The exhibition explores the in-between states of abstraction and realism, fantasy and reality, chaos and beauty, the organic and the mechanical, the deliberately staged and the authentic, the genuine fake and the pseudo-natural. From dream-like scenes to the realistically staged, the show includes a wide range of media including paintings, drawings, ceramics, video, and photography.

Monday, June 02, 2008

The Jefferson


Vacant lot; East 13th Street, New York City

The recent crane collapse in New York City was national news, and it wasn't long ago that another Gotham crane catastrophe made headlines. Both accidents were the result of negligence, and both resulted in fatalities.

I'm no apologist, but given the ubiquity of cheap, new development in the city, it seems unsurprising that rushed workers and inspectors are guilty of oversight. The visibly shoddy construction of the "luxury condominiums" rising in Manhattan, Long Island City and Williamsburg is testament to the developers' prioritizing of profit over quality. I'm staggered by the asking prices for these apartments, and baffled that people are willing to pay them. But I shouldn't be; in the tri-state real estate game, location trumps all.

But then why, I wonder, has the vacant lot on East 13th Street remained unchanged for eight years? When I moved to New York in 1999, I was fascinated by the property. I learned that it was once the Jefferson Theater, a vaudeville house that played host to the Marx Brothers and Mae West, among other notables. The Jefferson was eventually - late 1930s, perhaps - turned into an RKO movie theater and, then, in the seventies and beyond, the building served a number of purposes, including a brief resurrection as a night club. (Indeed, the bricks strewn throughout the lot are the structure's remains. The theater was demolished in 1999, just before I moved to the city.)
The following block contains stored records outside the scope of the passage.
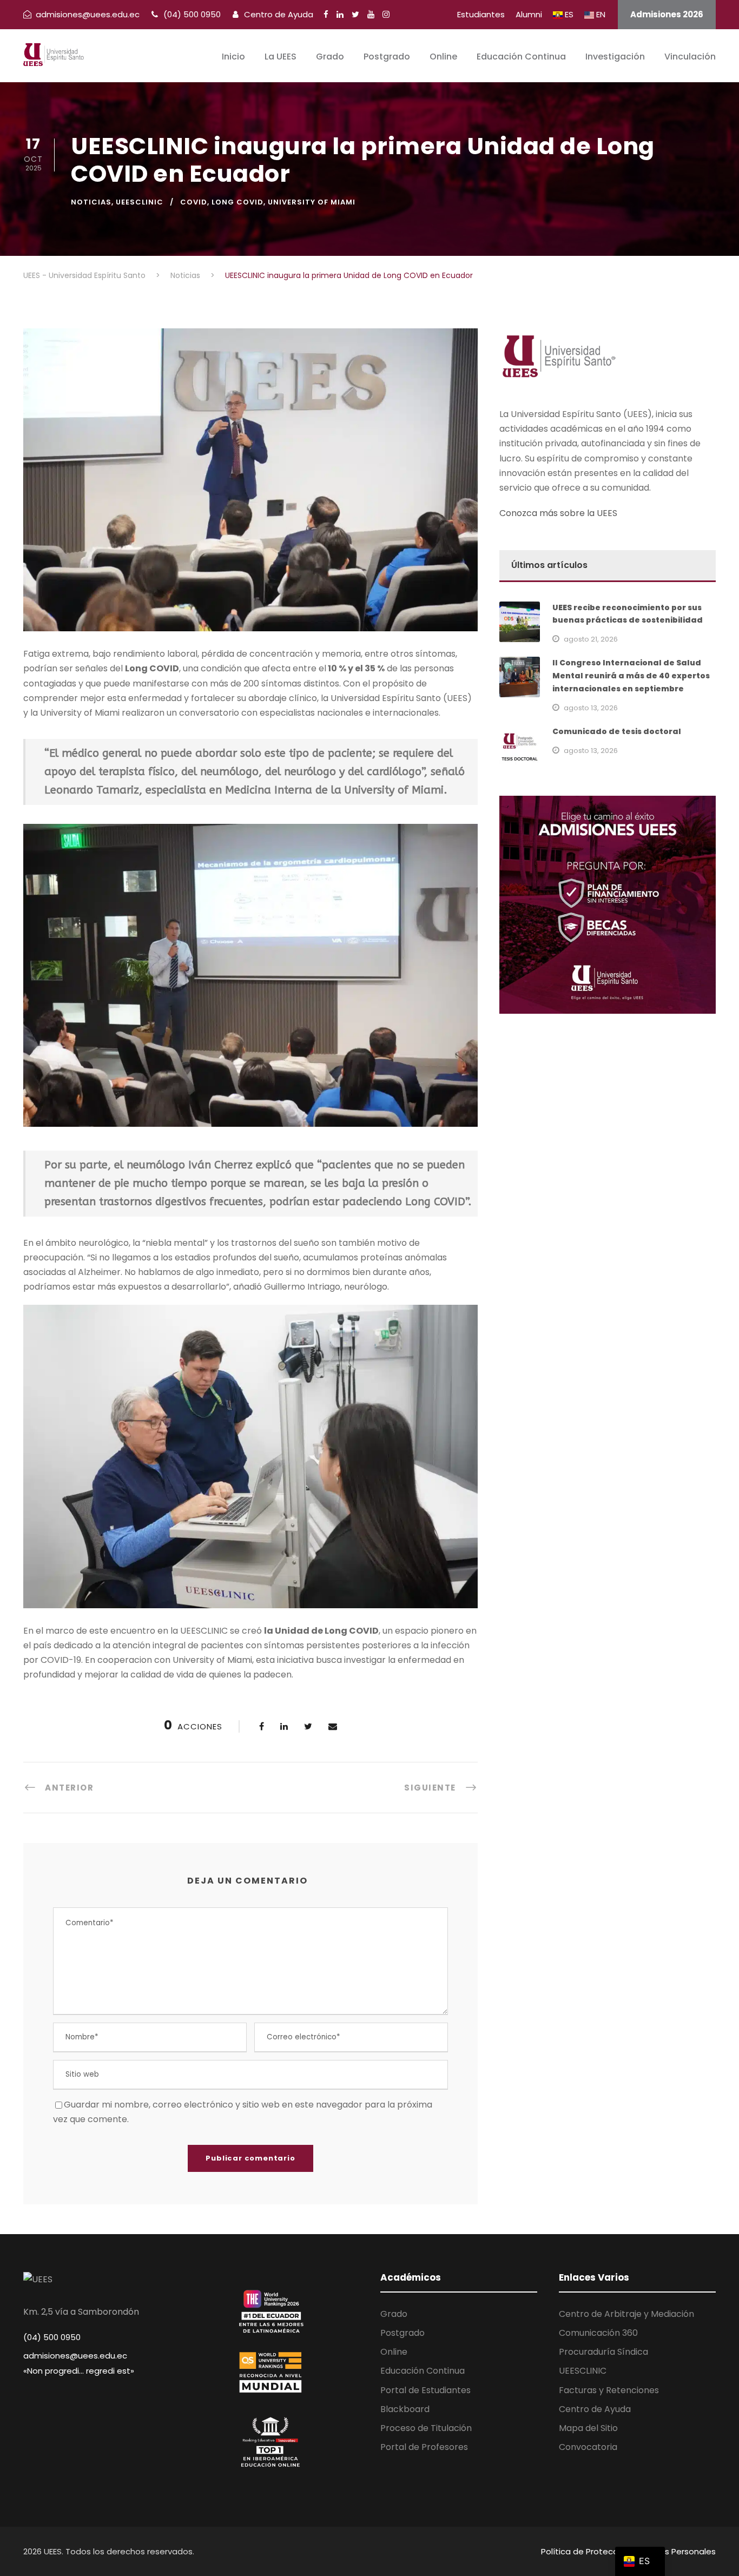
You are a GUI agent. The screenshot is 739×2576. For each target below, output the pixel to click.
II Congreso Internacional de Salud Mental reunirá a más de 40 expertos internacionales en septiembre (631, 675)
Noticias (91, 202)
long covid (237, 202)
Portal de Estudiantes (425, 2390)
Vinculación (690, 56)
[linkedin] (340, 14)
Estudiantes (481, 14)
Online (443, 56)
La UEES (280, 56)
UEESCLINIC (139, 202)
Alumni (529, 14)
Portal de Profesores (424, 2447)
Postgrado (387, 56)
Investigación (615, 56)
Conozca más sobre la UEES (558, 513)
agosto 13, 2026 (591, 708)
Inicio (233, 56)
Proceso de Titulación (426, 2428)
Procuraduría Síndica (603, 2352)
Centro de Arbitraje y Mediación (626, 2314)
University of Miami (311, 202)
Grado (330, 56)
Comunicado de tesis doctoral (616, 731)
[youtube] (370, 14)
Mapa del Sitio (588, 2428)
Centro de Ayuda (277, 14)
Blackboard (405, 2409)
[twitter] (355, 14)
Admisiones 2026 (666, 14)
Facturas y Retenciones (609, 2390)
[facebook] (326, 14)
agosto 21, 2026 (591, 639)
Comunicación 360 (598, 2333)
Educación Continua (521, 56)
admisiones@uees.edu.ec (75, 2355)
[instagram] (386, 14)
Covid (193, 202)
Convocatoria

In 2004, the lot received local media attention when a dead body was discovered nearby, folded neatly into an abandoned steamer trunk. The lot's owner, Milstein Properties, then claimed that development was slated to begin within the year. Four years later, I'm hoping that the old Jefferson won't be covered with a condominium anytime soon.

Whenever I walk by, I pause to watch European starlings scavenging among the strewn bricks, and to appreciate the relatively rustic aesthetics of the site. For me, the lot is less an eyesore than an oasis. Long live the Jefferson.